Lorsque le verbe ou la locution verbale exprime la possibilité, l’impossibilité, le doute, la négation, la
nécessité, l’appréciation ou l’ordre, on emploie le subjonctif.
Il est douteux qu’il vienne.
Il faut qu’il comprenne.
Par contre, on utilise l’indicatif lorsqu’on veut actualiser le procès énoncé et le situer dans une époque
distincte. On utilise donc, des formes impersonnelles supposant l’idée de certitude, de vraisemblance ou de
résultat.
Il est certain qu’il viendra.
Il paraît qu’il a plu hier.
Exercices :
1) Mettez les expressions suivantes à la forme impersonnelle.
Modèle : ? Un gâteau est resté → Il est resté un gâteau
1. Deux trains passent chaque jour.
2. De nombreuses difficultés subsistent.
3. Un grand silence régnait.
4. Quelqu’un viendra de ma part.
5. Une herbe fine pousse.
6. Une information nous parvient.

2) Analysez les constructions impersonnelles d’après la grille suivante :


Construction essentiellement impersonnelle vs accidentellement impersonnelle
Pour les accidentellement impersonnelles :
1. Sujet apparent (il, ça) et Verbe ou adjectif opérateur
2. Phrase personnelle
3. Forme du sujet réel : SN (Commentaires pertinents)
Proposition conjonctive
Proposition Infinitive
1. Il lui fallut retourner au logis.
2. Il est aux bois des fleurs sauvages.
3. Il traînait par les bois une bruine incolore.

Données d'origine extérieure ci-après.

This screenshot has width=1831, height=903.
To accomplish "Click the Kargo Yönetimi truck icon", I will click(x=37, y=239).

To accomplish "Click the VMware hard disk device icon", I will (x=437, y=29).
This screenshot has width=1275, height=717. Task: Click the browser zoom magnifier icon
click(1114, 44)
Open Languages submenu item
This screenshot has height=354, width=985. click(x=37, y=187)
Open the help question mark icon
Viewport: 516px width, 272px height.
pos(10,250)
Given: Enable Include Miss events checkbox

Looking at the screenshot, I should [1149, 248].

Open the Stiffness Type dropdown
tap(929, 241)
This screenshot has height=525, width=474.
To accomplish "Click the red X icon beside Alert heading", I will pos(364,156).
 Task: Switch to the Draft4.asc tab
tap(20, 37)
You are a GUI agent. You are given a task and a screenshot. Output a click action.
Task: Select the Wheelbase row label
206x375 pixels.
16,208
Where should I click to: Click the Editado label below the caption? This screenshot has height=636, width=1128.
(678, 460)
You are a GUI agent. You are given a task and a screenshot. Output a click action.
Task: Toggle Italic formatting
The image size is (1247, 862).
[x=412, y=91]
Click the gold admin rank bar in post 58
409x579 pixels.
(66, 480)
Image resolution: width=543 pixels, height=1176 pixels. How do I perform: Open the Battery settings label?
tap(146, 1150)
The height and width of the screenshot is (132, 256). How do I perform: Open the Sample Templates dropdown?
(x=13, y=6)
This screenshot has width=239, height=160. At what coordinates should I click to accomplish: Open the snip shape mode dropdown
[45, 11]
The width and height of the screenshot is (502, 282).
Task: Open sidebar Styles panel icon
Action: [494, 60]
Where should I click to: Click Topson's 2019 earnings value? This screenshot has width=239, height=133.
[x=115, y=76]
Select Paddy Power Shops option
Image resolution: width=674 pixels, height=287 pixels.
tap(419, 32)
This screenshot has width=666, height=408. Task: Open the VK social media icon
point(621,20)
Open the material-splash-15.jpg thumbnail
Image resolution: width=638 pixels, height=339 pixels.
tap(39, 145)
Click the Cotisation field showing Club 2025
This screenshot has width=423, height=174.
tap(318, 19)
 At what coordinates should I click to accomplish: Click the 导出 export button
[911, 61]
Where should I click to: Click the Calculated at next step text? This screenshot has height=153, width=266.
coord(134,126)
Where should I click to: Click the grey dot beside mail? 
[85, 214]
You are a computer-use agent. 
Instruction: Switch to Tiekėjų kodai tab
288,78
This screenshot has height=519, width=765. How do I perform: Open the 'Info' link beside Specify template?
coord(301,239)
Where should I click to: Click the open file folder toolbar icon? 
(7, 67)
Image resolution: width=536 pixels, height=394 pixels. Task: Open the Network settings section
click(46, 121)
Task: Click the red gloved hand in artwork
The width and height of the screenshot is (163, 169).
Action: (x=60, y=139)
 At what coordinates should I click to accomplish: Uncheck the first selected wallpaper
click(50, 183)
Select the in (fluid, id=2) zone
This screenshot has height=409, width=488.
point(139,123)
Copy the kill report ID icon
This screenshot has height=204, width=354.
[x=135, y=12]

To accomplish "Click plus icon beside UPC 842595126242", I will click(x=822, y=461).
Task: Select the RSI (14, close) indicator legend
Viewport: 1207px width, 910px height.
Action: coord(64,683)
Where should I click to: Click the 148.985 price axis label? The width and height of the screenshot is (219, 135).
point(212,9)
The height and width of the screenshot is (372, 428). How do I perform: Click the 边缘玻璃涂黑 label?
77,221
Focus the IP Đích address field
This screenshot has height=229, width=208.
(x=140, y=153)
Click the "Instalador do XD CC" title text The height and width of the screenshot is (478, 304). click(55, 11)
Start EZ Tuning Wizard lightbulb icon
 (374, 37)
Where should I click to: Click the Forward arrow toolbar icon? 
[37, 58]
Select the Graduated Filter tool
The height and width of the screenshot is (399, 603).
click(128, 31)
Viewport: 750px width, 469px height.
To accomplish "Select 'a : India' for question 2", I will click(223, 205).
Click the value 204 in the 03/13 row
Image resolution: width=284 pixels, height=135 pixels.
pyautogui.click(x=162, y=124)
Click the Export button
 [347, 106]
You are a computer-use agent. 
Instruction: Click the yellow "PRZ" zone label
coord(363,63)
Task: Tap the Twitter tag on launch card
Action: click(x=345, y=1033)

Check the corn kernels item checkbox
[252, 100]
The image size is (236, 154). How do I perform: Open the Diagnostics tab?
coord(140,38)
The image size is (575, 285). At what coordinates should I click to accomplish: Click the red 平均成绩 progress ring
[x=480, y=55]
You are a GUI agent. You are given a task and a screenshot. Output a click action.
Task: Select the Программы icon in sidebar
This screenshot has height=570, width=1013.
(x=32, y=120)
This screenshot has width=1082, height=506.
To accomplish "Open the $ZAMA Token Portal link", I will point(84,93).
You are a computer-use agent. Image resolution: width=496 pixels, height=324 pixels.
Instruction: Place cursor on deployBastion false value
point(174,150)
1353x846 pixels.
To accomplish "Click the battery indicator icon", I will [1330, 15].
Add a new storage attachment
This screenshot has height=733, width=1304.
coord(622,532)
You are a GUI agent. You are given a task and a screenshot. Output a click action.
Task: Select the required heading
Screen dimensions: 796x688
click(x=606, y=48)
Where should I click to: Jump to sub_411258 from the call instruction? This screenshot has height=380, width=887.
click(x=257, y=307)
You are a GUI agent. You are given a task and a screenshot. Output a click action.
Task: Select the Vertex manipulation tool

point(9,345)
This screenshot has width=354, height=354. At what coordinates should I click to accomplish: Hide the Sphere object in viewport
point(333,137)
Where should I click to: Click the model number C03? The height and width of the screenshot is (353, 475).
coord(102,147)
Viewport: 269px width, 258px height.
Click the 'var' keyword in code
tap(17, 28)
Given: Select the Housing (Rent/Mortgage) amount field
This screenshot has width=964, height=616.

4. Il soufflait par là-dessus un air sec, hilarant.
5. Il me reste à faire quelque chose.
6. Je pense aux efforts qu’il a fallu pour percer ce tunnel.
7. Il faisait un temps splendide.
8. Il n’est rien arrivé de fâcheux.
9. Il faut que l’on soit sage avec mesure.
10. Il convenait de respecter l’autorité.
11. Il ne sert à rien de courir : il faut partir à point.
12. Manque-t-il quelque chose à votre bonheur ?
13. Quand il pleut, nous avons la ressource de lire.
14. Il convient de rendre à César ce qui est à César.
15. Il monte du sol une rosée qui noie les contours du paysage comme s’il bruinait.
16. Dans les mois d’été, il circule parfois des souffles lourds, puis subitement il vente, il éclaire, il tonne.
17. Vous plairait-il de répéter ces paroles ?
18. Il importe que vous fassiez cette démarche.
19. Il me revient que vous avez mené votre équipe à la victoire.